Scientists from Weill Cornell Medicine and the New York Genome Center, in partnership with Oxford Nanopore Technologies, have introduced a new method for assessing the three-dimensional structure of the human genome, as well as how the genome folds, on a large scale. The genome is the entire set of genetic commands, either DNA or RNA, that allow an organism to operate.
Using this technique, the authors indicated that groups of concurrently conversing regulatory elements in the genome, instead of pairs of these components, could influence cell function, such as gene expression. Their findings, which were published in Nature Biotechnology on May 30th, 2022, may help spread light on the topic between genome structure and cellular authenticity.
Knowing the three-dimensional genome structure will help researchers better understand how the genome functions, and particularly how it encodes different cell identities.”
Dr Marcin Imieliński, Study Senior Author and Associate Professor, Pathology and Laboratory Medicine and Computational Genomics in Computational Biomedicine, Weill Cornell Medicine
“The ways that we’ve had to study genome structure have given us amazing insights, but there have also been key limitations,” he said.
Dr Imieliński was also a core member of the New York Genome Center.
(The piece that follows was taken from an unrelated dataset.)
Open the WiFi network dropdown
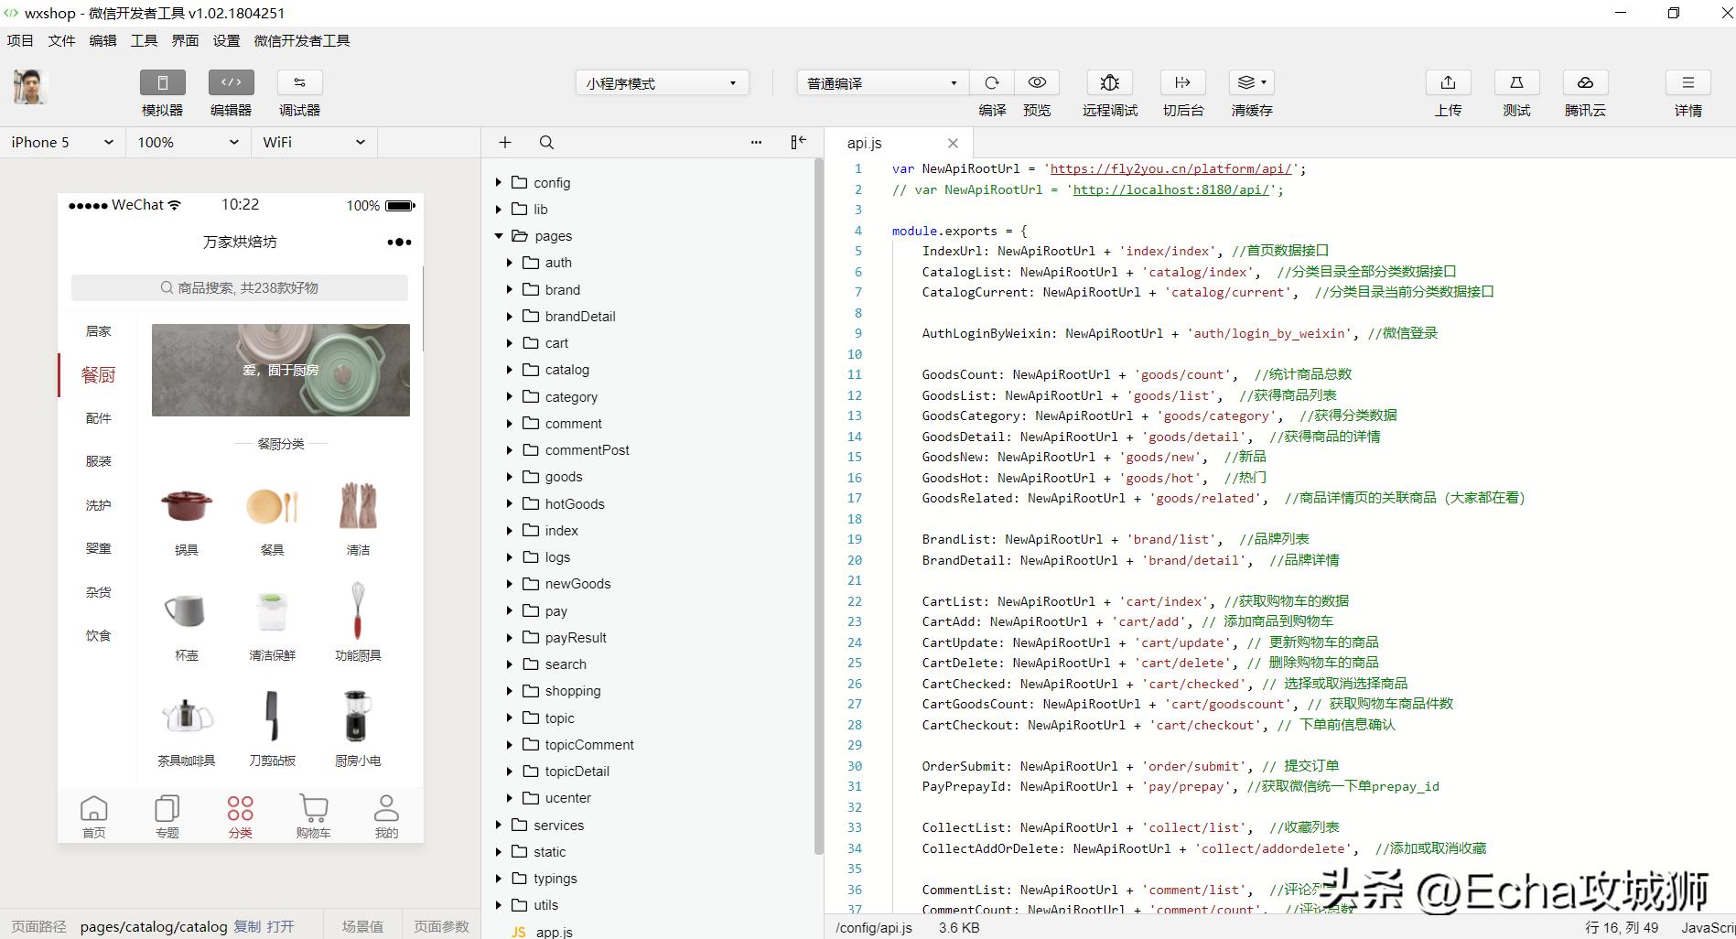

Initial technology to evaluate the three-dimensional structure of the genome, for instance, has permitted scientists to examine how regularly two loci, or physical locations on the genome, communicate with one another. Historically, pairs of loci known as enhancers and promoters have been observed—components in the genome that communicate with one another to affect gene expression.
Knowledge of these pairings provides only a hazy picture of genome structure and function. Connecting a folding pattern to how the genome encodes for a specific cell authenticity, such as a liver, lung, or epithelial cell, for example, has been challenging, according to Dr Imieliski, who is also a member of Weill Cornell Medicine’s Englander Institute for Precision Medicine and the Sandra and Edward Meyer Cancer Center.
Researchers have speculated that this folding impacts gene expression. “But how cell types are encoded, particularly in the structure of DNA, has been a mystery,” he said.
Dr Imieliski and his research group, which included first author Aditya Deshpande, a recent graduate of the Tri-Institutional PhD Program in Computational Biology & Medicine who works in Dr Imieliski’s lab initiated a unique genome-wide assay and algorithm that enables them to study groups of loci rather than just pairs.
They adjusted Hi-C (chromatin conformation capture), a traditional technology that evaluates a mixture of DNA and protein to analyze three-dimensional genome structure, to nanopore sequencing, or the elevated sequencing of lengthy, constant strands of DNA molecules. The subsequent assay, Pore-C, allowed the researchers to notice tens of millions of three-dimensional locus groupings.
They also created quantitative methods for determining which locus groupings were significant based on whether they conversed cooperatively to influence gene expression.
“Many three-dimensional interactions of the genome are not important,” Dr Imieliński said. “Our analytic methods help us prioritize the group interactions that are likely to matter for genome function,” he added.
The scientists found that the most substantial cooperative groupings of DNA elements happened around genes related to cell identity, which was a significant point of the study.
Future research will look into which specific groups of genomic components are required for numerous stages of cell identity. The technological innovation may also aid researchers in better understanding how stem cells, the body’s immature master cells, distinguish into various cell types.
Furthermore, scientists may be able to better understand irregularities in cancer cells.
“In the future, this technology may help understand how cancer cell genomes are rearranged, and how those rearrangements drive the altered cell identities that enable cancers to grow and spread,” Dr. Imieliński said.
Source:
Journal reference:
Deshpande, A. S., et al. (2022) Identifying synergistic high-order 3D chromatin conformations from genome-scale nanopore concatemer sequencing. Nature Biotechnology. doi.org/10.1038/s41587-022-01289-z.